[Exercise brief]
Continue the article on voluntary carbon offset projects, picking up after its last sentence.

[Provided text]
______________________________

Have
Voluntary Offset Projects Come of Age? Source Steve
Zwick, Ecosystem Marketplace URL: http://www.greenbiz.com/news/reviews_third.cfm?NewsID=35411
There seems to be ever growing market demand for carbon-neutral
services in the United States. But questions linger that, with voluntary
carbon offsets under attack, America's fledgling market can deliver the
kinds of high-quality offsets that sophisticated global players
demand.
A couple years back, Mike Burnett found himself in an
enviable position: "We had money to spend on offsets," he says, explaining
that the funds came from regional energy companies interested in promoting
new technologies. And as Executive Director of the Oregon-based non-profit
environmental organization The Climate Trust, he had one pet technology he
was eager to support: something called "truck stop electrification."
It's pretty much what it sounds like: electricity pods at truck
stops that reduce carbon emissions by giving slumbering truckers an
overnight energy source that's more environmentally friendly than idling
their engines. The reduction in emissions is the difference between the
amount of carbon dioxide generated by an idling diesel truck and the
amount generated by the grid to provide power to the electricity pod.

______________________________

[Data lines]
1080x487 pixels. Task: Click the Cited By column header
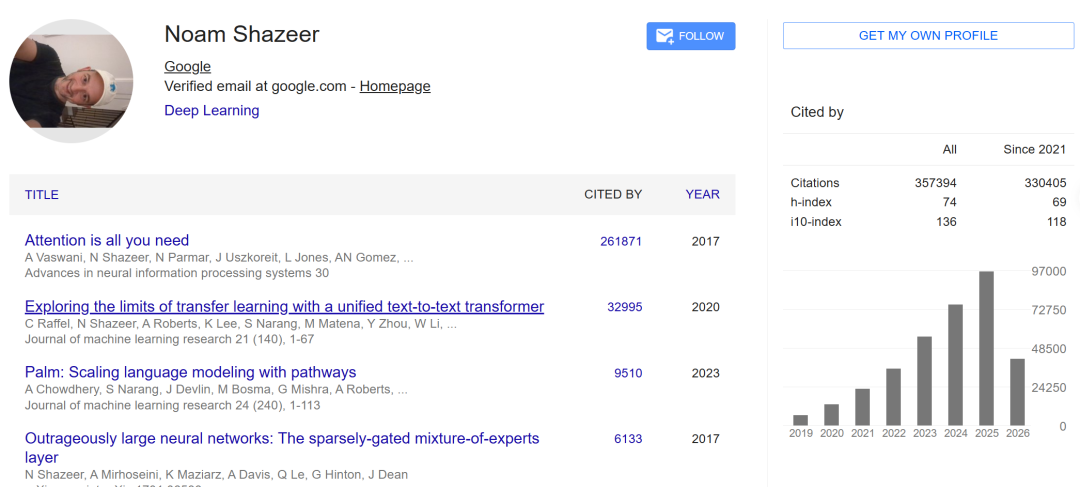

______________________________

[Task response]
"When we announced this project, the response was overwhelmingly
positive," says Burnett. "These are very high quality offsets, and we
wanted to increase the supply of quality offsets in the voluntary carbon
market." So he decided to set aside some of the reductions and offer
Verified Emission Reduction (VER) certificates for sale.
A VER
project is the voluntary world's equivalent of Certified Emission
Reduction certificates (CERs) offered under the Kyoto Protocol's Clean
Development Mechanism. Like CERs, a VER makes it possible for a company to
reduce its greenhouse gas footprint by funding a carbon-offset project
that reduces emissions. Unlike the Kyoto Market, however, the voluntary
market is still struggling to come up with generally agreed upon standards
and practices. What's more, the American market, with its burgeoning
myriad state and regional mandatory cap-and-trade regimes, is especially
fragmented.
Burnett found that Frankfurt-based 3C shared the same
philosophy about the need for quality offsets in the voluntary market. A
spin-off of Dresdner Bank and a major player in the carbon offset market,
3C has been buying up VERs that follow a methodology as close to that of
CERs as possible, but for one reason or another fall outside the Kyoto
process.
"As in the case of the Truck Stop Electrification
project, we also invest in countries that aren't signatories to the Kyoto
Protocol," says Bjoern Fischer, who runs 3C's new U.S. operation.
"Similarly, we find projects that are in, say, China -- a major source of
CERs -- but may lack host country approval or are just too small to be
effective Kyoto offsets to be counted as CERs but can provide verifiable
emission reductions nonetheless."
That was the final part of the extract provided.